# aba turbo running rich



## bmpmk3T (Jan 2, 2007)

just got my aba setup running if thats what you wanna call it . it idles like absolute crap . smoking black . running 30 lb injectors and atp chip for them . stock fpr . i replace all the vac lines and check for boost leaks . i unplugged the o2 sensor it didnt change anything except that it didnt struggle to get out of vac . so i changed the o2 sensor hasnt changed anything . i checked all the wires and cap rotor and all the usual stuff . im starting to get frustrated . any ideas would be great . car also seems like its misfiring a bit and yes the firing order is right i checked the timing and its on . 


_Modified by bmpmk3T at 7:12 PM 7-30-2007_


----------



## bmpmk3T (Jan 2, 2007)

*Re: aba turbo running rich (bmpmk3T)*

somebody has to have an idea


----------



## _muppet_ (Aug 5, 2004)

Have you tried putting the stock chip and injectors back in?


----------



## bmpmk3T (Jan 2, 2007)

*Re: (_muppet_)*

i swapped the stock chip back in cause when i put the comuter i bought with the atp chip in the car it didnt work the car wouldnt start . when i put the stock chip in it ran but i dont remember how it ran . i found out the chip was in backwards . so i put it in the car started right up .


----------



## GTijoejoe (Oct 6, 2001)

(WRITTEN REQUEST 1):
In the forum thread about the ABA turbo running rich, what size are the injectors the car runs?
(WRITTEN REQUEST 2):
Continue the forum thread about the ABA turbo running rich from the point where it stops.

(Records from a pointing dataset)
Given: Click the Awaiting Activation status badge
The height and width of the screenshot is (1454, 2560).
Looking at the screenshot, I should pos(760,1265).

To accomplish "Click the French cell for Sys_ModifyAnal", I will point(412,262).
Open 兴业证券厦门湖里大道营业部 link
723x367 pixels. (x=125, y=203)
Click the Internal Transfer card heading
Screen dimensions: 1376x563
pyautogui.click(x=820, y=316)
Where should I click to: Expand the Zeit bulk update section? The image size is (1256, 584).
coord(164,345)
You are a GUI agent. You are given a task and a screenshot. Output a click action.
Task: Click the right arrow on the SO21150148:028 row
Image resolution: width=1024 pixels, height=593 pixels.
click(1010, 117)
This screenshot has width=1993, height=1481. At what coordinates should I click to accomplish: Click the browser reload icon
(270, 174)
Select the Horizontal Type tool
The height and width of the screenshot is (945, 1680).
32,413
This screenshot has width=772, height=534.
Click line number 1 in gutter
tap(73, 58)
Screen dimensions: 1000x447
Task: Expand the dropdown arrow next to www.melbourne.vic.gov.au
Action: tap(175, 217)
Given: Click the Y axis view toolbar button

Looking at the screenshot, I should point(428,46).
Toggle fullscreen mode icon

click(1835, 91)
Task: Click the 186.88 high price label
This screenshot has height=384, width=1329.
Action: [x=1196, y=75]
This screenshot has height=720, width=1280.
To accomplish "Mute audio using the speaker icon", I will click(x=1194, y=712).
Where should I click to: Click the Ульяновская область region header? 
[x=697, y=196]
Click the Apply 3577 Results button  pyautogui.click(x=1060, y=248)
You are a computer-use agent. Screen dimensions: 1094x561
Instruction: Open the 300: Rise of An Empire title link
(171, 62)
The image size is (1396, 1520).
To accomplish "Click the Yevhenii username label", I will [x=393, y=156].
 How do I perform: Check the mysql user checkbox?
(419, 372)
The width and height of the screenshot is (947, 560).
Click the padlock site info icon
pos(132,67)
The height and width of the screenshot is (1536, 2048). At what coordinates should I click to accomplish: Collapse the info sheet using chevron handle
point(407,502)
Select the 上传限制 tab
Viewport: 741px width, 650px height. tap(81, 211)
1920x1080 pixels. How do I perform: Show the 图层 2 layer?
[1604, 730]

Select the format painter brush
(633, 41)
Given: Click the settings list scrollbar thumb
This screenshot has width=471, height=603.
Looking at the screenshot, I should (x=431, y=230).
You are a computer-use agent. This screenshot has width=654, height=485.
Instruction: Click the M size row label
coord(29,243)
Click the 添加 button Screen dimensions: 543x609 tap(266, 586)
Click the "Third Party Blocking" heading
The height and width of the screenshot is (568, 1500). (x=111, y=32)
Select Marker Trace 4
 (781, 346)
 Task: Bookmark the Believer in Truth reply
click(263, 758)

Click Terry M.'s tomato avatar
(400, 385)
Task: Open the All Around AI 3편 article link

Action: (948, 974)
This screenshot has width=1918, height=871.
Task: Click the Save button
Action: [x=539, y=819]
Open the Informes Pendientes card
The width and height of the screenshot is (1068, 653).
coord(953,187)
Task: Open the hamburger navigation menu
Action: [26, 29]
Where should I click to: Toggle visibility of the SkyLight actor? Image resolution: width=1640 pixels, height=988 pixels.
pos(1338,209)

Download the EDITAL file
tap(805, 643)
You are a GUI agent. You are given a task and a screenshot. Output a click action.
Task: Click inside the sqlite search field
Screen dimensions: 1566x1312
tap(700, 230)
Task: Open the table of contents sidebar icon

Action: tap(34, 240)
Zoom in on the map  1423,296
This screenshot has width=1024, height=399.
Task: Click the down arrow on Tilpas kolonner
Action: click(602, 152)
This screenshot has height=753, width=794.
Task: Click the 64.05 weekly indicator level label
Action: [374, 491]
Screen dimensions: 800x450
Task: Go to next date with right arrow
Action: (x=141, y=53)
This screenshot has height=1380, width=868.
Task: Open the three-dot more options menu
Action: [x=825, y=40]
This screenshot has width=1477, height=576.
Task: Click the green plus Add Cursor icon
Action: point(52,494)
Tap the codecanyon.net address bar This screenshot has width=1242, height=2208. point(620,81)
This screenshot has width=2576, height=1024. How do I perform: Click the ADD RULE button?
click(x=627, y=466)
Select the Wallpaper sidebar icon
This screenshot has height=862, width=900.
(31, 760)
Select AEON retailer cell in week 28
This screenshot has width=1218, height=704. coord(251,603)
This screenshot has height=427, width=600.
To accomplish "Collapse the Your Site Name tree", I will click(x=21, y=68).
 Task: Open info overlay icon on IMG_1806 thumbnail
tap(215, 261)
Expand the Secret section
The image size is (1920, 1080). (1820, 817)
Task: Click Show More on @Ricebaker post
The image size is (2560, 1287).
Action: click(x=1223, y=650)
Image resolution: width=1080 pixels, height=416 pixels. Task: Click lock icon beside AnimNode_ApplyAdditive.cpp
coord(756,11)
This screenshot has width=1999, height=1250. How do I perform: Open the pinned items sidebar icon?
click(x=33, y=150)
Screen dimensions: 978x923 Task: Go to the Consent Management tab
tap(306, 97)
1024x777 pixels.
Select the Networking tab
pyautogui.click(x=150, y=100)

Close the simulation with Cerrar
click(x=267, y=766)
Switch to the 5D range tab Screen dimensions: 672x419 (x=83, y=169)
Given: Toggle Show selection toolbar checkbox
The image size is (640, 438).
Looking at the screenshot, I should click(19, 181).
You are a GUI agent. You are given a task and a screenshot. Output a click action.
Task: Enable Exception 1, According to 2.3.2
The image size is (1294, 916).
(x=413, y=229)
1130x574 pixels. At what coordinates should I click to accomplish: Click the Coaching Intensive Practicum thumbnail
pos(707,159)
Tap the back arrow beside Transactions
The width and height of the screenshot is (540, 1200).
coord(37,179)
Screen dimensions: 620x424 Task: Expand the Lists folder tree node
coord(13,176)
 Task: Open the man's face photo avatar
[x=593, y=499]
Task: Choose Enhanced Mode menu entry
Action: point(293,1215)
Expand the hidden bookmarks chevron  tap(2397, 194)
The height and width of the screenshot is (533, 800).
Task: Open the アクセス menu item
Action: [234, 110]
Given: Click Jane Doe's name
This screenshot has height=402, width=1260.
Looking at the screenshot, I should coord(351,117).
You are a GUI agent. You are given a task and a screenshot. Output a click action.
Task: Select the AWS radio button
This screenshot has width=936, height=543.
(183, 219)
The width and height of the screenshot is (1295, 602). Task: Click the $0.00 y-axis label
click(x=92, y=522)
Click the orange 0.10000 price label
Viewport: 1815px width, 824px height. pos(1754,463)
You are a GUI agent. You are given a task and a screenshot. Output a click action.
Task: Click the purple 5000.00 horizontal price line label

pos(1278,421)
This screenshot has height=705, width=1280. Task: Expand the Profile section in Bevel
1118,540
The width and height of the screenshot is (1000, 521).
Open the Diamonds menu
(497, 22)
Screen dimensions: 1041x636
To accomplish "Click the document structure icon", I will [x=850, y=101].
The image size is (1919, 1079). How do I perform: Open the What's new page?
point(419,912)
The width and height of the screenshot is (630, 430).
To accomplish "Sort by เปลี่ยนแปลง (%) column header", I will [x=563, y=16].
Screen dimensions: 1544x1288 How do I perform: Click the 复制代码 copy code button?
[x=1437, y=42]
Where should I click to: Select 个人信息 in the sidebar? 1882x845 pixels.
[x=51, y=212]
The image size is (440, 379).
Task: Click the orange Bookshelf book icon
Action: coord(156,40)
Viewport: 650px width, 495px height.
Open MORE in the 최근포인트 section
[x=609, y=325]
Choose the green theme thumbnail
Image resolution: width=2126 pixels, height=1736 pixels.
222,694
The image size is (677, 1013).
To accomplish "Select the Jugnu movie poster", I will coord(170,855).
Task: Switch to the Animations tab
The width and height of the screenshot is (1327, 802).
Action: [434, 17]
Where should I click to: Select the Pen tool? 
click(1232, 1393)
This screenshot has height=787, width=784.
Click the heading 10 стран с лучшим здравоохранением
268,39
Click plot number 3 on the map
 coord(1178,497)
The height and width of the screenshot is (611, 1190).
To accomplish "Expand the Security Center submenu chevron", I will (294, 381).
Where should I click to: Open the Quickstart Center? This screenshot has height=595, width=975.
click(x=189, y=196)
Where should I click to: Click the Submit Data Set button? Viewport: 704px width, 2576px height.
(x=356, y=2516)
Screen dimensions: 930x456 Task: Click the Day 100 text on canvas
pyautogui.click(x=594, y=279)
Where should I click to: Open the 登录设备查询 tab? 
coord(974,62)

(WRITTEN REPLY 1):
30 lb injectors.

(WRITTEN REPLY 2):
*Re: aba turbo running rich (bmpmk3T)*

try putting those stock injectors in there


----------



## bmpmk3T (Jan 2, 2007)

*Re: aba turbo running rich (GTijoejoe)*

why do you think its the injectors . i dont understand why if i have the chip to run the 30lb injectors why it wouldnt work .


----------



## bmpmk3T (Jan 2, 2007)

*Re: aba turbo running rich (bmpmk3T)*

the ecu i bought was chipped i took the chip out and put it in my ecu could that be the problem cause i sent atp a message and they said that there chips are ecu specific . the ecu is the same code but the stock chip has a different code then the numbers on the other ecu .


----------



## dhutchvento (May 8, 2006)

*Re: aba turbo running rich (bmpmk3T)*

are the engine computers the same ecu code???? I know when you swap around obdII ecu's this sorta thing happens.....since older obd2 cars have lesser emissions equipment....and throwing in a later computer will cause idling issues.....but idunno about obdI


----------



## bmpmk3T (Jan 2, 2007)

*Re: aba turbo running rich (dhutchvento)*

the ecu codes are the same .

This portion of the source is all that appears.